It was then I noticed a man step out of the shadows beside the porte cochère. He was quite tall and towered over her as he bent to kiss her hand. His profile was to me, so when he rose, I could not see his face, but his hair was dark, like the color of a raven’s wing. His long fingers curled around the portfolio case he was handling with ease. His black coat was stylishly cut. When he moved, it was with an effortless grace. He looked like the kind of man my father would have said was comfortable in his own skin.

Together, the man and my grandmother stepped inside the courtyard, and the street doors shut after them.

They might be inside for a long time. Should I leave? It was a cloudy day with a chill in the air. There wasn’t any point in waiting, was there? What would seeing them exit tell me? What did I want to know?

I turned and started to walk away when I experienced a moment of dizziness. I put my hand on the wall of the building and stood still for a moment. I was facing the Maison de la Lune again. Looking at her walls, her steps, her windows. I wanted to be inside her, enclosed within her walls, sitting on the green velvet couches in the parlor and looking at the colors the lovely stained glass windows cast on the floor.

Maison de la Lune was the palace of my dreams. The elusive magical enclave that I’d never stopped thinking of since I’d left it when I was fifteen.

The hôtel particulier, as houses like Maison de la Lune were called, dated back to the mid-eighteenth century and was a type very popular in Paris. Built by noblemen as retreats, most were constructed around an inner courtyard and boasted lavish and well-manicured gardens. Ours was on the smaller side, and half of it had been turned into an indoor orangerie with a fountain, hothouse orange trees, and orchids.

While I was still deciding whether to leave or to stay, the porte cochère opened, and my grandmother came out. Alone. I waited, but the gentleman didn’t follow. How odd. Why was she leaving him inside?

Without glancing around, my grandmother walked toward the corner and turned north. Probably, she was going home.

Grand-mère had been vague about why she’d shut down the house. She’d said there were ancient pipes and structural damage, and to stay there was dangerous… that repairs were costly, and finding the right people to work on it, who wouldn’t take advantage of her financially, would take time. She said she was too distracted with my father’s death to see to it now.

I didn’t find it strange she would be restoring this old house.
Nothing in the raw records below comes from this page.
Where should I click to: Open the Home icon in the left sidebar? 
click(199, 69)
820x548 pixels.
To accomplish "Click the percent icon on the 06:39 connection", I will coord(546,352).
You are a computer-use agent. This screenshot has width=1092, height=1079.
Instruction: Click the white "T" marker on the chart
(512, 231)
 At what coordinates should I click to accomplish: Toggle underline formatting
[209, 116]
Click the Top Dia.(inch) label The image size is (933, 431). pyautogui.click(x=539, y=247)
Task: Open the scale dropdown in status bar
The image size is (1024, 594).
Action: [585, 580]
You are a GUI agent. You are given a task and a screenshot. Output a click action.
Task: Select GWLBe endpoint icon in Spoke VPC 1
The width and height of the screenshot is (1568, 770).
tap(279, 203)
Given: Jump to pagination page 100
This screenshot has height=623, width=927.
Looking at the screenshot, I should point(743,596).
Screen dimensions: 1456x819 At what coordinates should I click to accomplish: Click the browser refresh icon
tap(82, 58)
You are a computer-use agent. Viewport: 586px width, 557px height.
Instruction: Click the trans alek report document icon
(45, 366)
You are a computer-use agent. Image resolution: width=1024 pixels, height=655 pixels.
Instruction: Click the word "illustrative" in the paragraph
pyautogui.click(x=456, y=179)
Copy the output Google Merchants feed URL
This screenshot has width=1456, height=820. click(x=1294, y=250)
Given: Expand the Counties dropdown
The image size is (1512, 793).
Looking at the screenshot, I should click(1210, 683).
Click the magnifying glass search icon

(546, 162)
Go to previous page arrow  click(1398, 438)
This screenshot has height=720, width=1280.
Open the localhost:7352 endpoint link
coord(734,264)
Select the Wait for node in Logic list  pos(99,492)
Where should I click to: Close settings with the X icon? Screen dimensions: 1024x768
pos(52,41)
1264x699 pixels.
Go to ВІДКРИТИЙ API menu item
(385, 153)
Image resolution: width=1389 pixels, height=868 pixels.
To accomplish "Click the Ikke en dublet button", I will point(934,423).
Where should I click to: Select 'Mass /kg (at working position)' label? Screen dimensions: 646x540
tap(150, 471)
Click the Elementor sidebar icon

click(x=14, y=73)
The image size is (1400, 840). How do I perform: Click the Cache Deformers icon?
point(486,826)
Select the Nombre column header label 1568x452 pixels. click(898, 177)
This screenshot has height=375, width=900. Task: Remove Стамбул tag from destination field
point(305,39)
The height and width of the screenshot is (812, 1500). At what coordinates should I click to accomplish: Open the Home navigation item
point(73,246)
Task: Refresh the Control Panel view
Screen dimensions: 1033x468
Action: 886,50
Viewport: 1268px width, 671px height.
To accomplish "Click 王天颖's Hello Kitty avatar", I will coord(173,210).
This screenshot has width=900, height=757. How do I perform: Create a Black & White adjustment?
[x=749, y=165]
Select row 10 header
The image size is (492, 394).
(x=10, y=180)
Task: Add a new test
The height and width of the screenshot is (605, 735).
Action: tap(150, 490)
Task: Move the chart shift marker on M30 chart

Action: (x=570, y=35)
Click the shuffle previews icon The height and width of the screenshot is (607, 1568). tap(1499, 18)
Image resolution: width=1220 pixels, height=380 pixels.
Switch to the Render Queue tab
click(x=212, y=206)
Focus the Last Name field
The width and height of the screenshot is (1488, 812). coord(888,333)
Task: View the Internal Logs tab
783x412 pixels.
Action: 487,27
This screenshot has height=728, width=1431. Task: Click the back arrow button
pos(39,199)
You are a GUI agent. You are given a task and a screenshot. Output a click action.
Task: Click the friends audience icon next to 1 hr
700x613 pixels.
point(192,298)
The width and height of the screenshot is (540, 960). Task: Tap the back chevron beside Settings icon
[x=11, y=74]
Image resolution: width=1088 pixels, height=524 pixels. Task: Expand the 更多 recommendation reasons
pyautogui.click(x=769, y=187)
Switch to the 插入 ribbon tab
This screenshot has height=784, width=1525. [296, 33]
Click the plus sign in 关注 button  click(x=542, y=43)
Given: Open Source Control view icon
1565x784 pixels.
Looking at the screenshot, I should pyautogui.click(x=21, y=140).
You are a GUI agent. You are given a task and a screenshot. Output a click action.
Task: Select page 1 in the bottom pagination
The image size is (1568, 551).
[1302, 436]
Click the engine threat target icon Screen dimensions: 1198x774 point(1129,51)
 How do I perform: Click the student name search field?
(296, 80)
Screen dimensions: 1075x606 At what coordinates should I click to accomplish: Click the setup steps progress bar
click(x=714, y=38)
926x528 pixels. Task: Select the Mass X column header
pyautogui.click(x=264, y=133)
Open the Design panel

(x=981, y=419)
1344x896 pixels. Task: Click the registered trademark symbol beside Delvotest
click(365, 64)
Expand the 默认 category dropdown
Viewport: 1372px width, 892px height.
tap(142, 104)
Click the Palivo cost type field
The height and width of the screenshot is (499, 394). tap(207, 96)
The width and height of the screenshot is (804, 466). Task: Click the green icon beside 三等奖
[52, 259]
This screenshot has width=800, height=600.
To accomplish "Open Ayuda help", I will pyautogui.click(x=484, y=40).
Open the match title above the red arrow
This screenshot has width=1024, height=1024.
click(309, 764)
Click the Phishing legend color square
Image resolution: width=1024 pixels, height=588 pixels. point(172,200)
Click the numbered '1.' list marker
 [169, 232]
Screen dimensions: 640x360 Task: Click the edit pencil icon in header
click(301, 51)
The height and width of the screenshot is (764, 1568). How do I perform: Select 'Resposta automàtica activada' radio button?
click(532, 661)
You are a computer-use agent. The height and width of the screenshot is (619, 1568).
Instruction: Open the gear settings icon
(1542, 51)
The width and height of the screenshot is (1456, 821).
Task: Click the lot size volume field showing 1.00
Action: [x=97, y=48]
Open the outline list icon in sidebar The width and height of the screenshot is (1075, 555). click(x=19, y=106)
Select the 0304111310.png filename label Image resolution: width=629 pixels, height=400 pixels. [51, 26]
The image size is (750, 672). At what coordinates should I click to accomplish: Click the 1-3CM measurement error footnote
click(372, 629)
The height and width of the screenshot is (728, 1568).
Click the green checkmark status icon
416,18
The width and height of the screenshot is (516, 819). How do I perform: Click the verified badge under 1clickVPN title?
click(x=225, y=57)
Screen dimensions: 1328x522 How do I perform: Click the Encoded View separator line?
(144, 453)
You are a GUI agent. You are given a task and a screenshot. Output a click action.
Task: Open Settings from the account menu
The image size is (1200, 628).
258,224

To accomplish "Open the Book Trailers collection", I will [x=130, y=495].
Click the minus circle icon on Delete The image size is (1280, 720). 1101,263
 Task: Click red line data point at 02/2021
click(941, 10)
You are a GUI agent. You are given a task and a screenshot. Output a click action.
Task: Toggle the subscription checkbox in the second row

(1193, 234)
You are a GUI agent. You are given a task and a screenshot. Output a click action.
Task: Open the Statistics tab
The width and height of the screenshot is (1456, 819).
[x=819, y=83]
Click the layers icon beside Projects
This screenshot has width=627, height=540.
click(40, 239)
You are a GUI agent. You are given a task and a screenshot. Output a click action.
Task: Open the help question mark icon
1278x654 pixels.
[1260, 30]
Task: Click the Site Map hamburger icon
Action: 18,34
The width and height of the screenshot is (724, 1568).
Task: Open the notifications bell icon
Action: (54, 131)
It was her lie that interested me. Now that I had started telling them, I was more aware of other people’s.

As soon as my grandmother was out of sight, I ran across the street, hoping the heavy door still took a long time to shut and lock. I was in luck and managed to slip through before the door closed.

Once inside the courtyard, I walked up to the house. Standing in front of it, I looked up at its limestone facade. What was Grand-mère hiding here? Why had she lied?

I had an overwhelming sense of belonging here, of being welcome. The same sense I’d had two weeks before, standing in the rain when I first arrived.

I lifted the bronze hand of fate and let it drop. The knocker should have been cold-it was, after all, a cloudy winter day-but instead it was warm to the touch.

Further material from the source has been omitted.